LC-Asia: Facebook contemplates ARM servers

By Jonathan Corbet
March 12, 2013

By any reckoning, the ARM architecture is a big success; there are more ARM processors shipping than any other type. But, despite the talk of ARM-based server systems over the last few years, most people still do not take ARM seriously in that role. Jason Taylor, Facebook's Director of Capacity Engineering & Analysis, came to the 2013 Linaro Connect Asia event to say that it may be time for that view to change. His talk was an interesting look into how one large, server-oriented operation thinks ARM may fit into its data centers.

It should come as a surprise to few readers that Facebook is big. The company claims 1 billion users across the planet. Over 350 million photographs are uploaded to Facebook's servers every day; Jason suggested that, perhaps 25% of all photos taken end up on Facebook. The company's servers handle 4.2 billion "likes," posts, and comments every day and vast numbers of users checking in. To be able to handle that kind of load, Facebook invests a lot of money into its data centers; that, in turn, has led naturally to a high level of interest in efficiency.

Facebook sees a server rack as its basic unit of computing. Those racks are populated with five standard types of server; each type is optimized for the needs of one of the top five users within the company. Basic web servers offer a lot of CPU power, but not much else, while database servers are loaded with a lot of memory and large amounts of flash storage capable of providing high I/O operation rates. "Hadoop" servers offer medium levels of CPU and memory, but large amounts of rotating storage; "haystack" servers offer lots of storage and not much of anything else. Finally, there are "feed" servers with fast CPUs and a lot of memory; they handle search, advertisements, and related tasks. The fact that these servers run Linux wasn't really even deemed worth mentioning.

··········

Could you carry on the Facebook ARM-server article from its last sentence, continuing in the same voice?

## DATA SECTION
··········

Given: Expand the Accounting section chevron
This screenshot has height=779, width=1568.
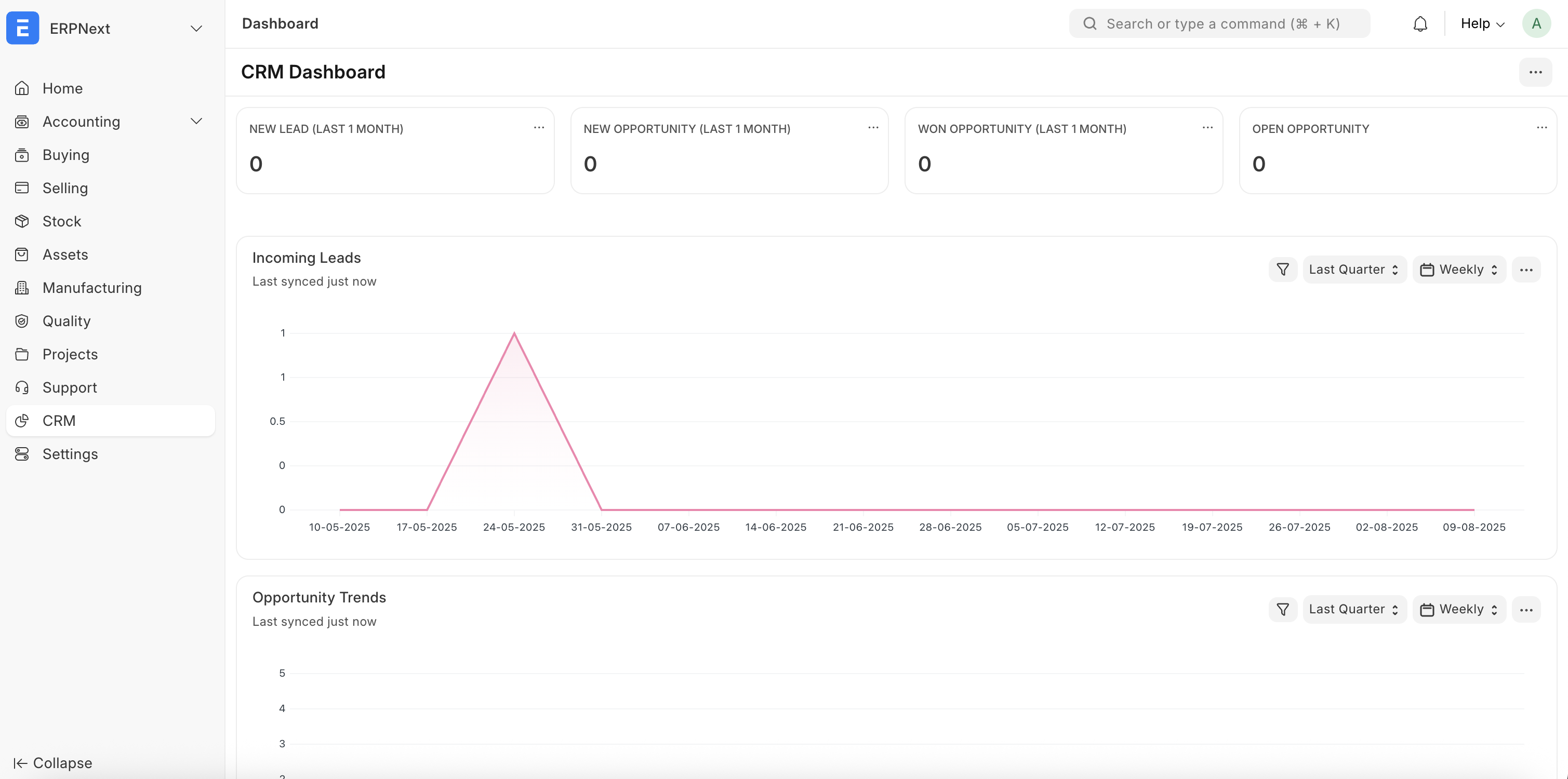Looking at the screenshot, I should pos(196,121).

··········

## FINAL RESULT
There are clear advantages to focusing on a small set of server types. The machines become cheaper as a result of volume pricing; they are also easier to manage and easier to move from one task to another. New servers can be allocated and placed into service in a matter of hours. On the other hand, these servers are optimized for specific internal Facebook users; everybody else just has to make do with servers that might not be ideal for their needs. Those needs also tend to change over time, but the configuration of the servers remains fixed. There would be clear value in the creation of a more flexible alternative.

Facebook's servers are currently all built using large desktop processors made by Intel and AMD. But, Jason noted, interesting things are happening in the area of mobile processors. Those processors will cross a couple of important boundaries in the next year or two: 64-bit versions will be available, and they will start reaching clock speeds of 2.4 GHz or so. As a result, he said, it is becoming reasonable to consider the use of these processors for big, compute-oriented jobs.

That said, there are a couple of significant drawbacks to mobile processors. The number of instructions executed per clock cycle is still relatively low, so, even at a high clock rate, mobile processors cannot get as much computational work done as desktop processors. And that hurts because processors do not run on their own; they need to be placed in racks, provided with power supplies, and connected to memory, storage, networking, and so on. A big processor reduces the relative cost of those other resources, leading to a more cost-effective package overall. In other words, the use of "wimpy cores" can triple the other fixed costs associated with building a complete, working system.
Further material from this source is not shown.